Relying on Stolt-Nielsen, the Supreme Court ruled that ambiguity, like silence, does not provide a sufficient basis to conclude that parties to an arbitration agreement agreed to arbitrate on a classwide basis.

On April 24, 2019, the Supreme Court of the United States issued a 5-4 decision in Lamps Plus Inc. v. Varela, No. 17-988 (U.S. Apr. 24, 2019), holding that under the Federal Arbitration Act (FAA), a court cannot compel class arbitration if the arbitration agreement did not affirmatively authorize it. The ruling focuses on the parties’ actual consent to class proceedings and, significantly, rejects the application of the common-law rule that an ambiguous contract of adhesion is construed against its drafter insofar as: (1) the contract in question is an arbitration contract; and (2) the ambiguity concerns whether plaintiff-employees may arbitrate on a class basis.

The underlying cause of action in Lamps Plus arose when a hacker posed as a Lamps Plus official and tricked an employee into disclosing tax information relating to approximately 1,300 employees. Soon after the data breach, a fraudulent tax return was filed in employee Frank Varela’s name. Varela subsequently filed a putative class action in federal court against Lamps Plus on behalf of the employees whose information had been compromised.

However, Varela, like most Lamps Plus employees, had signed an arbitration agreement when he began working for the company. Relying on this agreement, Lamps Plus moved to dismiss Varela’s lawsuit and to compel individual arbitration. The district court dismissed the lawsuit and granted the motion to compel arbitration, but also ruled that Varela could proceed with arbitration on a classwide, not individual, basis.

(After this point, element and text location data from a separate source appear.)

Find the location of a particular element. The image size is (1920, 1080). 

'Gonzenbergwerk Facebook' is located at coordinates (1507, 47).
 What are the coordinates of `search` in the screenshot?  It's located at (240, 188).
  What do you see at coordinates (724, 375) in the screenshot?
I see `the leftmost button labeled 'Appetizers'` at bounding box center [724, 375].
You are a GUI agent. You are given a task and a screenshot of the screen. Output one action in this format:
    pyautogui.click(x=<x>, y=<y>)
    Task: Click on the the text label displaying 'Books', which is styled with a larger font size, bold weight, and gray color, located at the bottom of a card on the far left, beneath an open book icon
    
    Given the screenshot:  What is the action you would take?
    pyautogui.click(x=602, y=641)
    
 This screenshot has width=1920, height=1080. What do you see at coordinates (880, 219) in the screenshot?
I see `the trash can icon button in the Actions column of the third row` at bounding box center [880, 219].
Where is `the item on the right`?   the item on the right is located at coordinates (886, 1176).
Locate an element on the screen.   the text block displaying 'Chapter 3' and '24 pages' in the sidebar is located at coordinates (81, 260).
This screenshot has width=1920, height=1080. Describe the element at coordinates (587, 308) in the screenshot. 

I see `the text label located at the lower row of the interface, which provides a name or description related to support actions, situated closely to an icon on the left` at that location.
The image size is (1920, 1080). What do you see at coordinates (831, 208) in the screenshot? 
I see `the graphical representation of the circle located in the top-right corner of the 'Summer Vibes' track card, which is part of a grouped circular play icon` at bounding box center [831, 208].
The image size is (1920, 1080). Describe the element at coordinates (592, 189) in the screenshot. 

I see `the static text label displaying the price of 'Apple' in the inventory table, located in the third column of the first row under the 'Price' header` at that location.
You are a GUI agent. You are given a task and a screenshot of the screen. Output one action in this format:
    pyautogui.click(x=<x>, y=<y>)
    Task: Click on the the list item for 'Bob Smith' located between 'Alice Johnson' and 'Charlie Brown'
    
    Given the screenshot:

Lamps Plus appealed to the Ninth Circuit, which affirmed the district court’s decision. The Ninth Circuit held that the arbitration agreement was ambiguous about whether it compelled class arbitration. The court applied the common law doctrine contra proferentem, which states that contract ambiguities are to be construed against the party that drafted the contract—in this case, Lamps Plus. As such, the court held that the arbitration agreement could be construed to include classwide arbitration.

The Ninth Circuit also rejected Lamps Plus’ argument that under the Supreme Court’s decision in Stolt-Nielsen v. Animalfeeds International Corp., 559 U.S. 662 (2010), a court cannot compel arbitration when an agreement is silent as to the availability of arbitration. The Ninth Circuit held Stolt-Nielsen was not controlling because the agreement Varela signed was ambiguous rather than silent on the issue of class arbitration.

The Supreme Court majority disagreed. Although the Supreme Court did not disturb the Ninth Circuit’s finding that the arbitration agreement should be treated as ambiguous, it further ruled that, under the FAA, an ambiguous agreement cannot provide the necessary contractual basis for concluding that the parties consented to class arbitration. The Supreme Court found that consent is “essential” under the FAA “because arbitrators wield only the authority they are given” by the parties. Arbitrators must “give effect to the intent of the parties,” and that intent cannot be inferred from an ambiguous arbitration provision.

The Supreme Court highlighted the three core principles underlying arbitrations:

  1. Parties must agree to arbitrate, and the FAA requires courts to enforce arbitration agreements according to their terms.
  2. Courts interpret arbitration agreements by applying state contract law, but the FAA preempts state laws that treat arbitration contracts differently from other contracts.
  3. There is a “fundamental difference” between class arbitration and the individualized form of arbitration envisioned by the FAA.

This third principle was key to the Supreme Court’s decision in Stolt-Nielsen, which held that arbitrators cannot order class arbitration when the arbitration agreement is silent as to the use of class procedures. Relying on Stolt-Nielsen, the Supreme Court ruled that ambiguity, like silence, does not provide a sufficient basis to conclude that parties to an arbitration agreement agreed to arbitrate on a classwide basis.

In sum, class arbitration can only be compelled where it has been explicitly authorized in an arbitration provision.

What This Means for Employment Contracts and Consumer Agreements

Arbitration agreements have become increasingly popular in employment contracts and consumer agreements because arbitration typically reins in the high costs associated with litigation. While the Supreme Court’s ruling in Lamps Plus is a win for employers and companies, it also underscores the importance of carefully drafting arbitration agreements to ensure their language is clear, enforceable and unambiguous. Although it may no longer be necessary to include an explicit class action waiver in an arbitration provision, it is still good practice to do so to eliminate any doubt that the parties do not consent to such. Employers and companies should take care to regularly review their arbitration agreements to confirm the agreements do not contain any opt-out provisions and apply to all relevant employees.